**Exercises to complete:**
**1.** In the Sleipner text, how many tons of CO₂ does it say have been injected into the Utsira Formation since 1996?
**2.** Put this sentence from the Sleipner text into Spanish: "This limited our ability to predict how CO₂ would migrate underground."
**3.** Pick up the Sleipner text after its last sentence and keep writing it.

**Supplied text:**
- - - - -

The Sleipner project, located offshore Norway, marks one of the first large-scale carbon capture and storage (CCS) initiatives. Since 1996, more than 18.5 million tons of CO₂ have been injected into the Utsira Formation. While time-lapse (4D) seismic data has helped track the CO₂ plume, early pre-injection seismic data lacked the resolution to fully understand the reservoir’s geological structure. This limited our ability to predict how CO₂ would migrate underground.
We performed a study to improve the resolution of pre-injection seismic data using a technique called Sparse Layer Spectral Inversion. This method enhances thin-layer imaging and produces new seismic attributes – most notably, stratigraphic continuity. This has the potential to reveal key geological features controlling CO₂ flow.
Sparse Layer Spectral Inversion, unlike conventional methods, doesn’t rely on well data or assume continuity. Instead, it analyzes seismic reflections to better detect closely spaced layers, even those thinner than what traditional seismic can resolve. The technique uses high-resolution spectral decomposition to extend the bandwidth of the data, while reshaping the frequency spectrum to avoid artifacts like ringing.

- - - - -

**Rows:**
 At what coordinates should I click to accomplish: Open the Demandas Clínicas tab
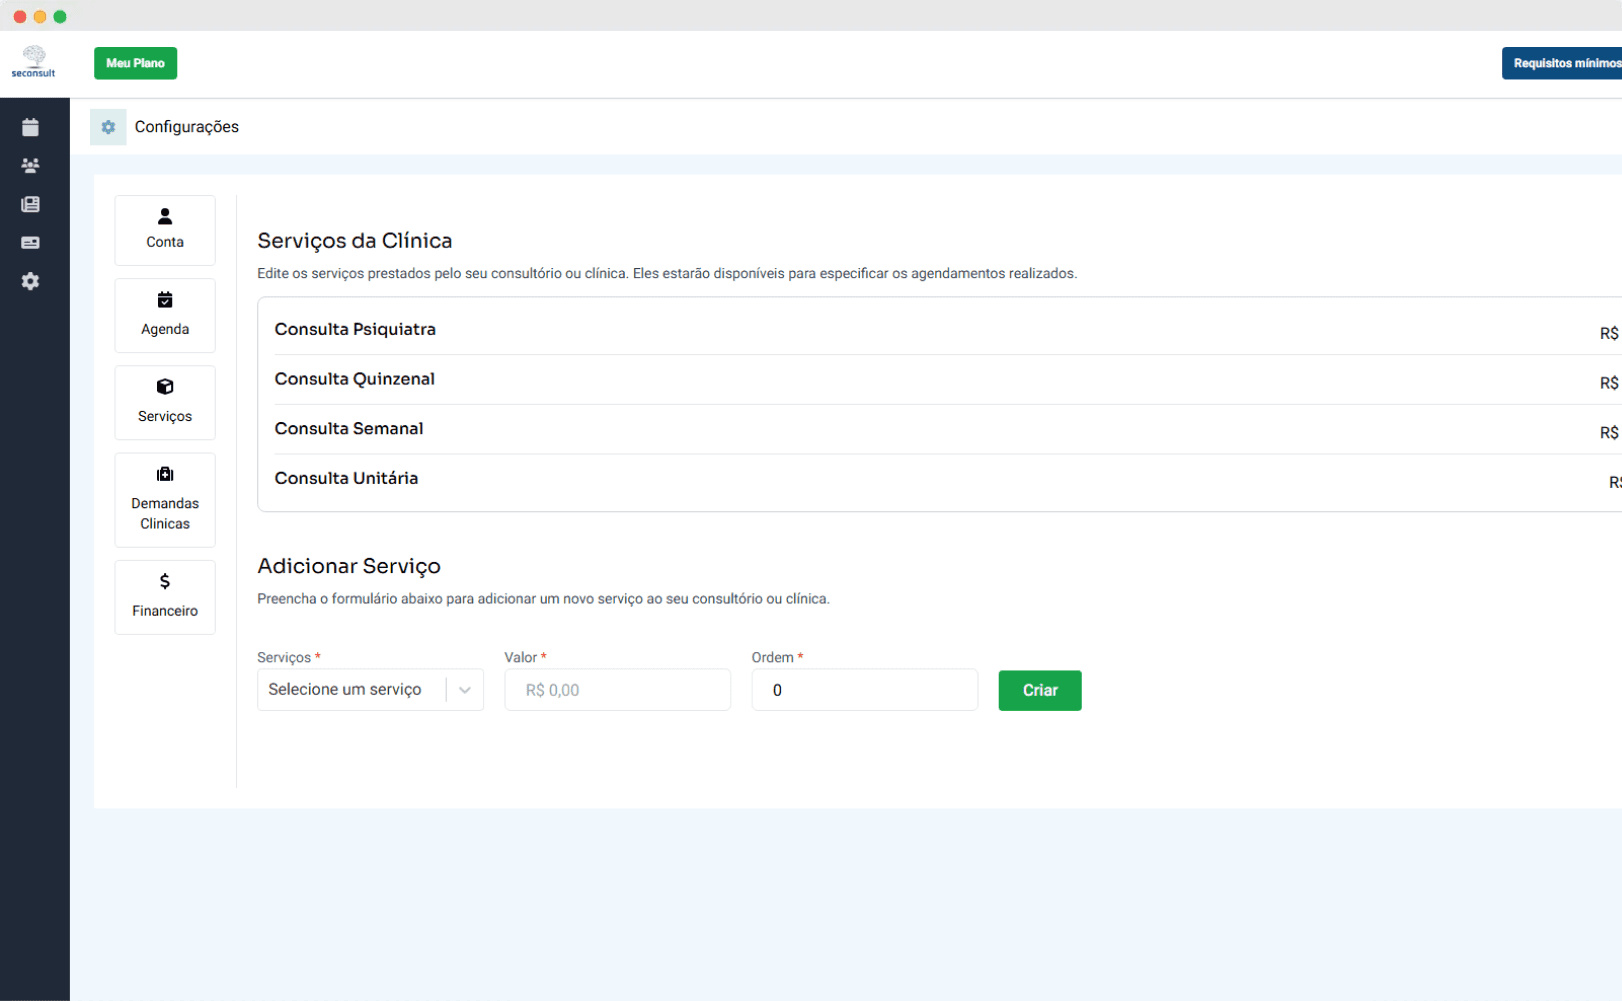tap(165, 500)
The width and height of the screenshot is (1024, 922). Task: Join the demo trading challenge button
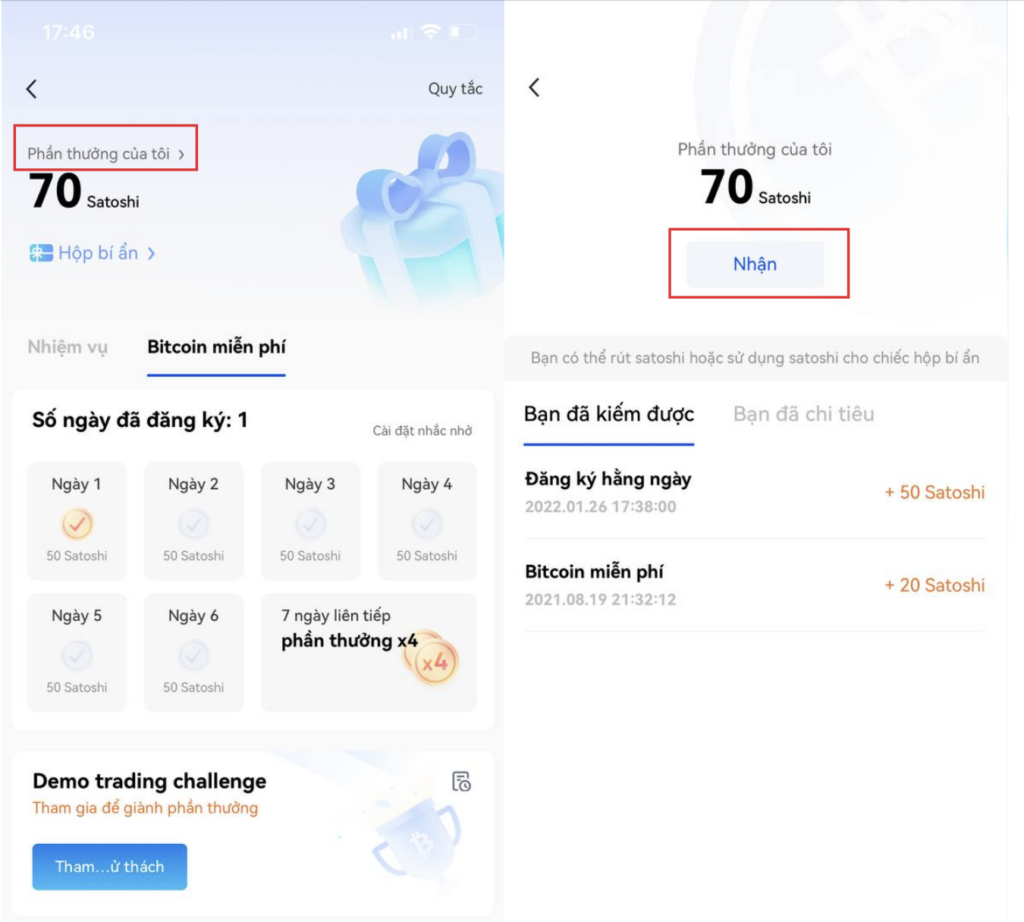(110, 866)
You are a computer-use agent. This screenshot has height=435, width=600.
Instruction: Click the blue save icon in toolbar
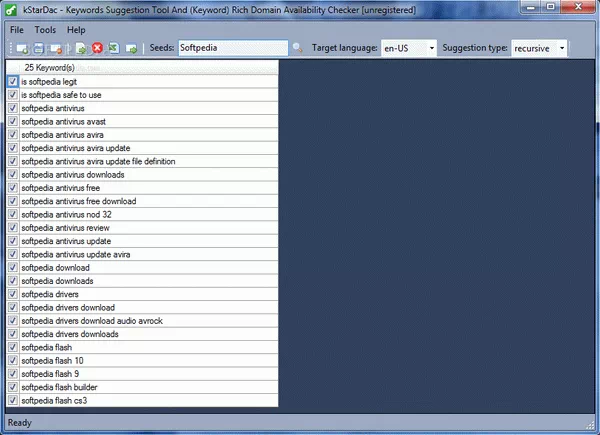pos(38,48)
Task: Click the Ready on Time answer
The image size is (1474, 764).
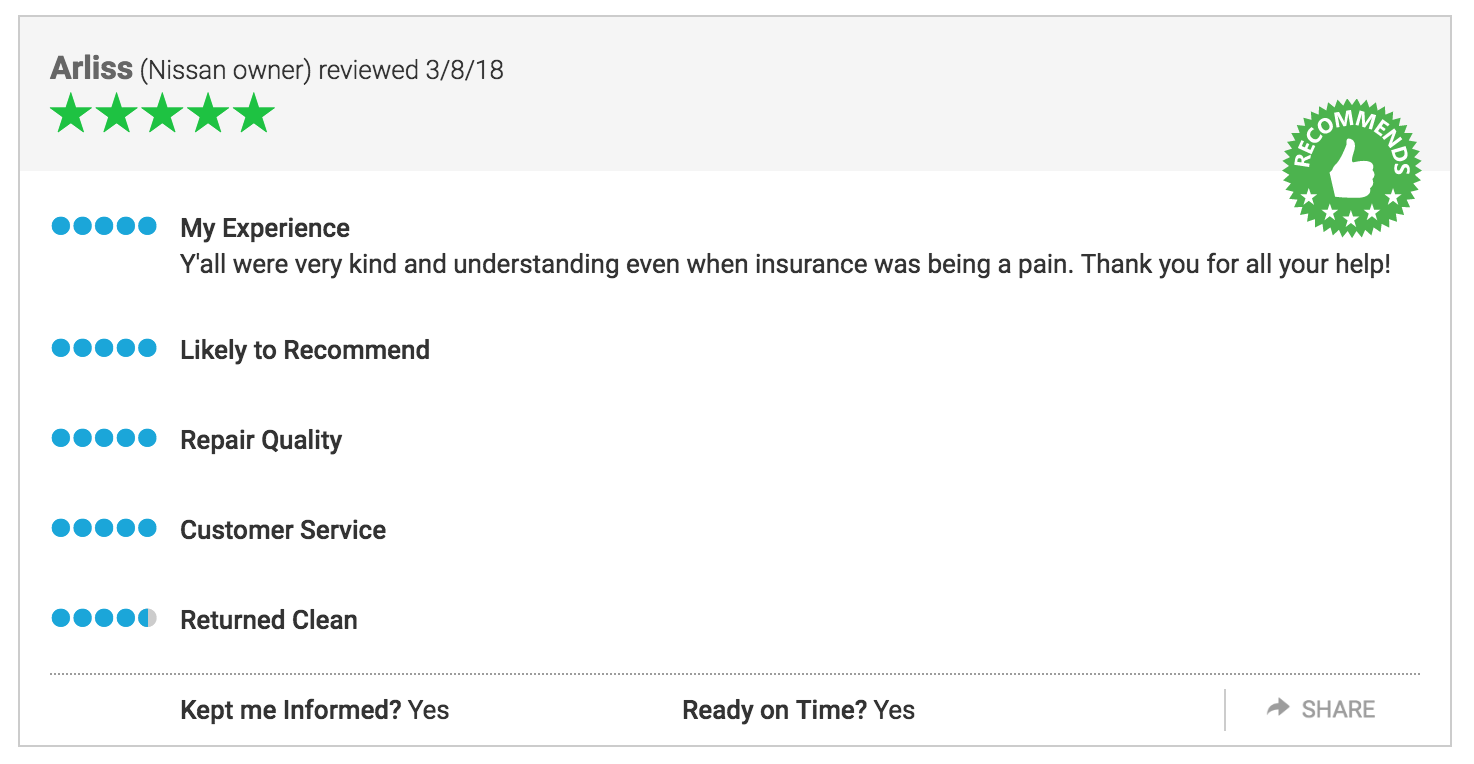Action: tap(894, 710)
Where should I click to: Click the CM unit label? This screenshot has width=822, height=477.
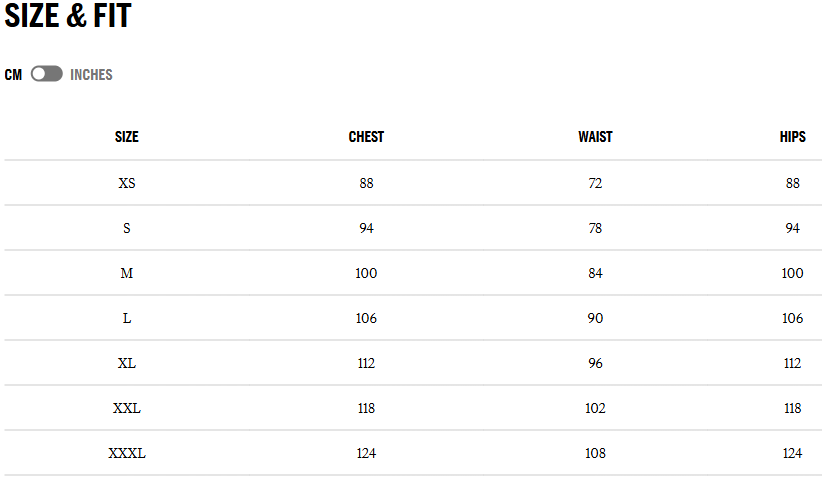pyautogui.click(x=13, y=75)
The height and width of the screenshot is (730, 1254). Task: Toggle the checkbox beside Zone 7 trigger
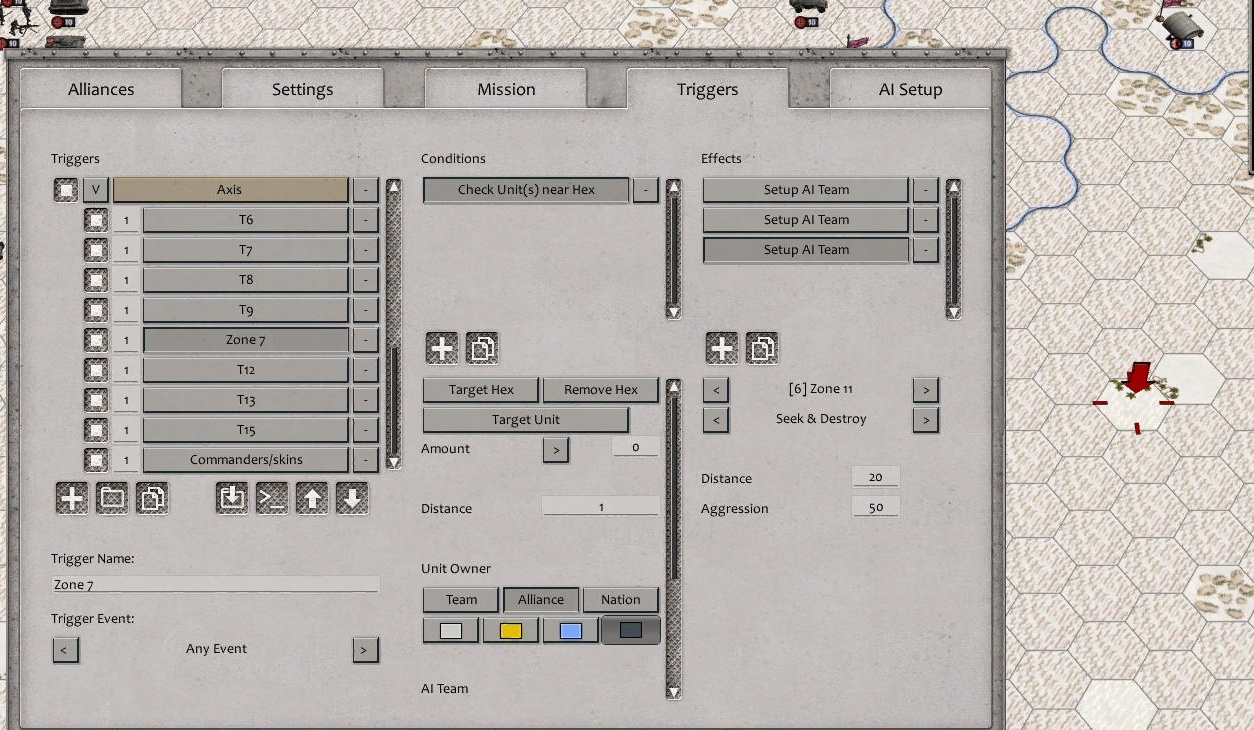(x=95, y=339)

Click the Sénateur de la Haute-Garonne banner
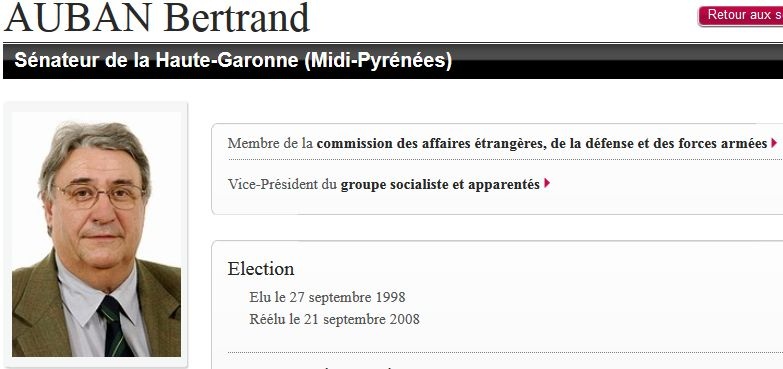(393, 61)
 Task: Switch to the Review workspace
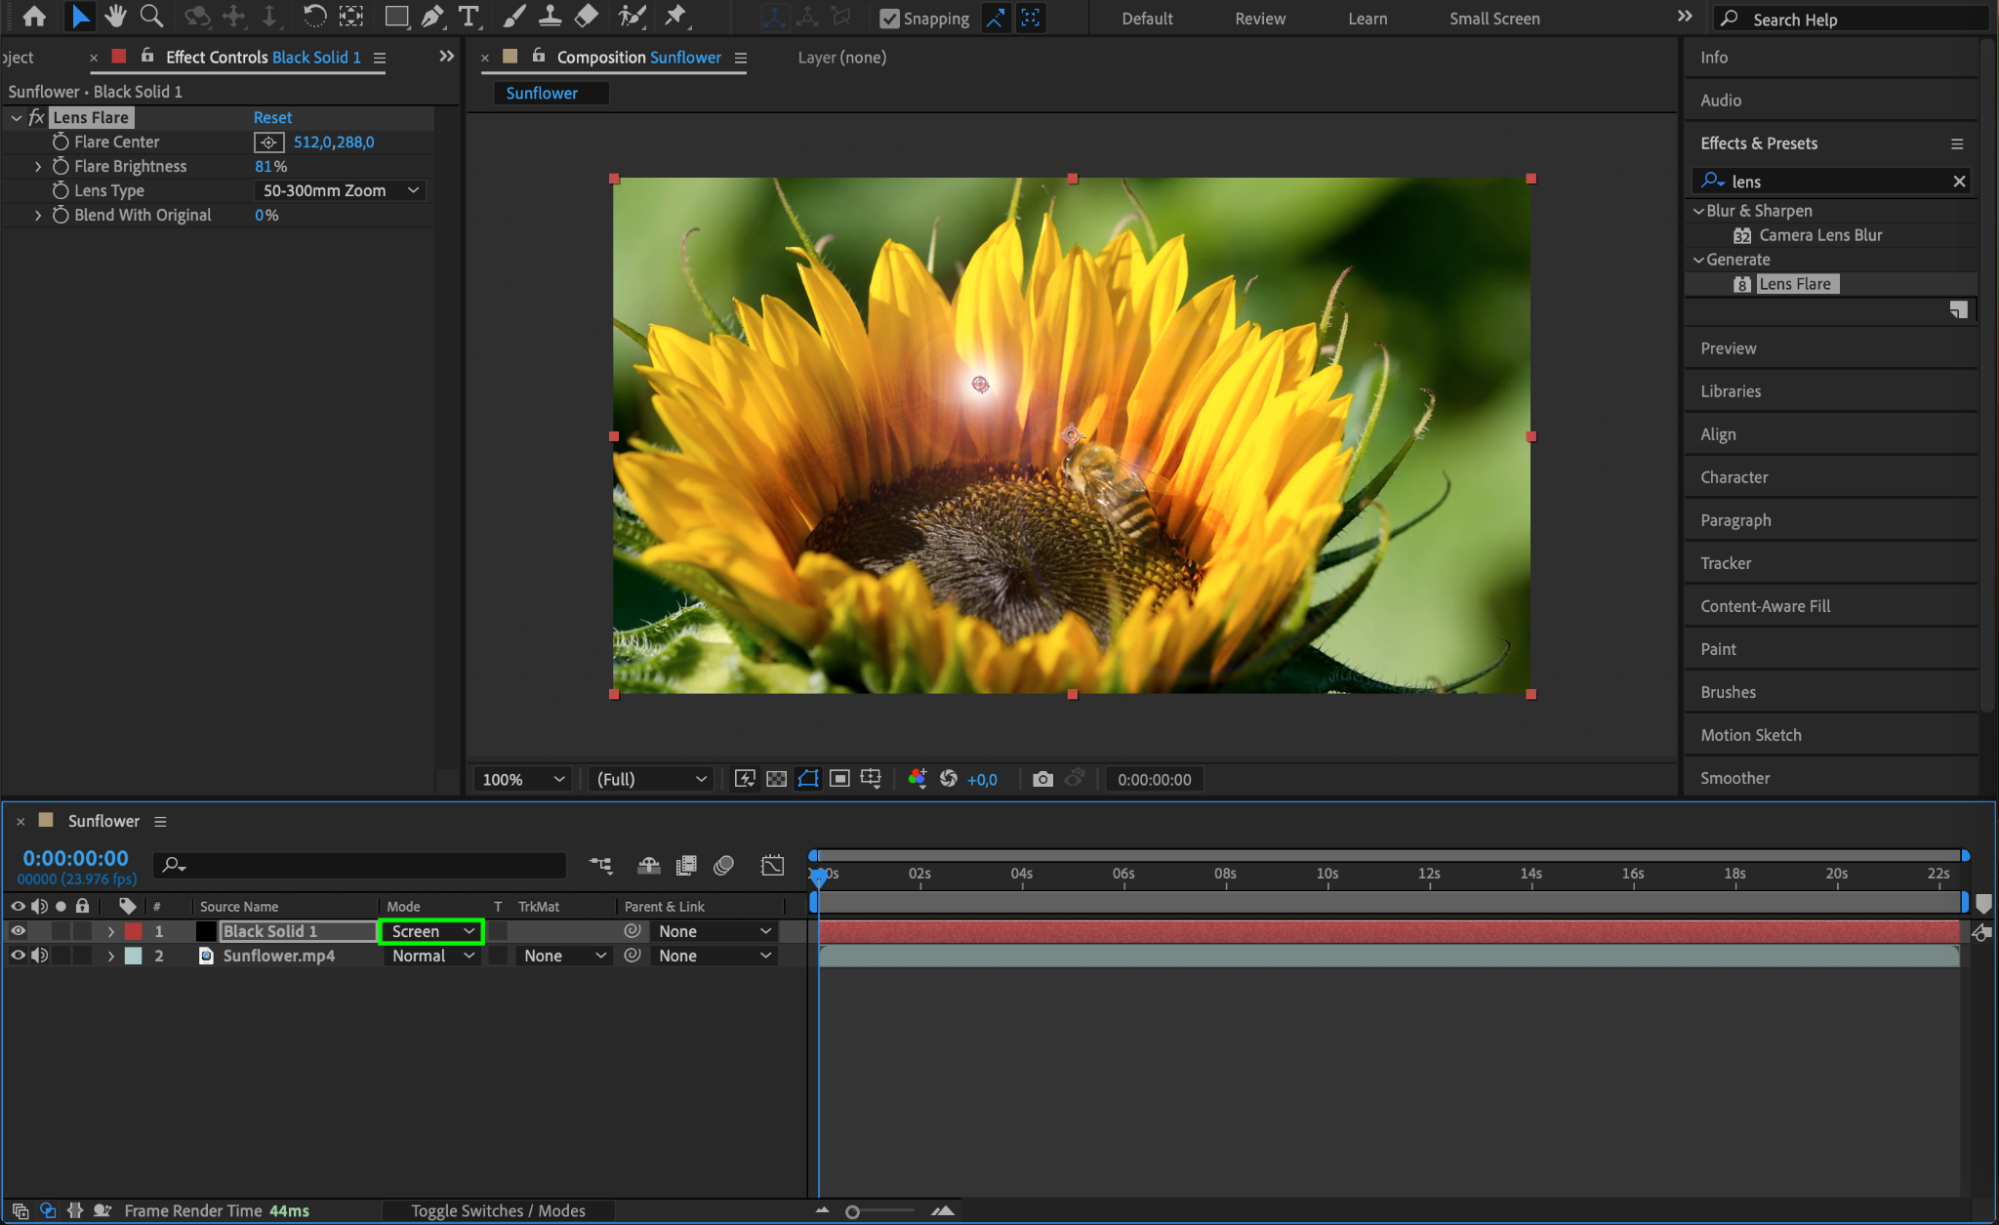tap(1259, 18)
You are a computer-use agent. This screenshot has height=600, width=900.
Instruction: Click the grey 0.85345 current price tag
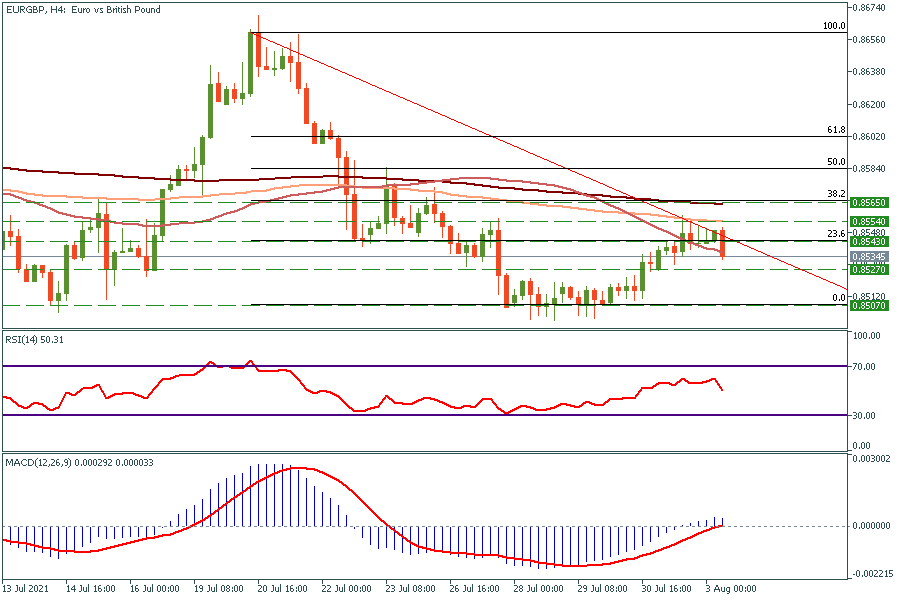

- - - - -

**Answers for the exercise:**
**1.** More than 18.5 million tons.

**2.** Esto limitó nuestra capacidad de predecir cómo migraría el CO₂ bajo tierra.

**3.**
For the Sleipner project, the most impactful outcome is the creation of the Stratigraphic Continuity Attribute (SCA), a seismic attribute using the bandwidth extended data that highlights how continuous or disrupted subsurface layers are. It identifies areas where geological layers are laterally consistent, shown in warm colors like yellow, red, and green, versus areas with interruptions that are shown using cool colors like blue and pink. These latter ones may indicate faults, erosion, or depositional boundaries.
These insights are key in understanding how CO₂ will travel underground: Continuous sand channels act as flow paths, while disruptions may block movement. When plotted in map view, our results also support a more recently identified zone where westward CO₂ migration was observed. It corresponds to a zone of intermediate continuity, which might explain the delayed migration in that direction due to poorer reservoir quality.
By comparing the baseline (1994) and post-injection data, it is evident that stratigraphic continuity accurately predicts the CO₂ migration route. This approach can play a vital role in future CCS projects, helping identify ideal injection zones and anticipate plume behavior, especially in channel-rich formations like Sleipner.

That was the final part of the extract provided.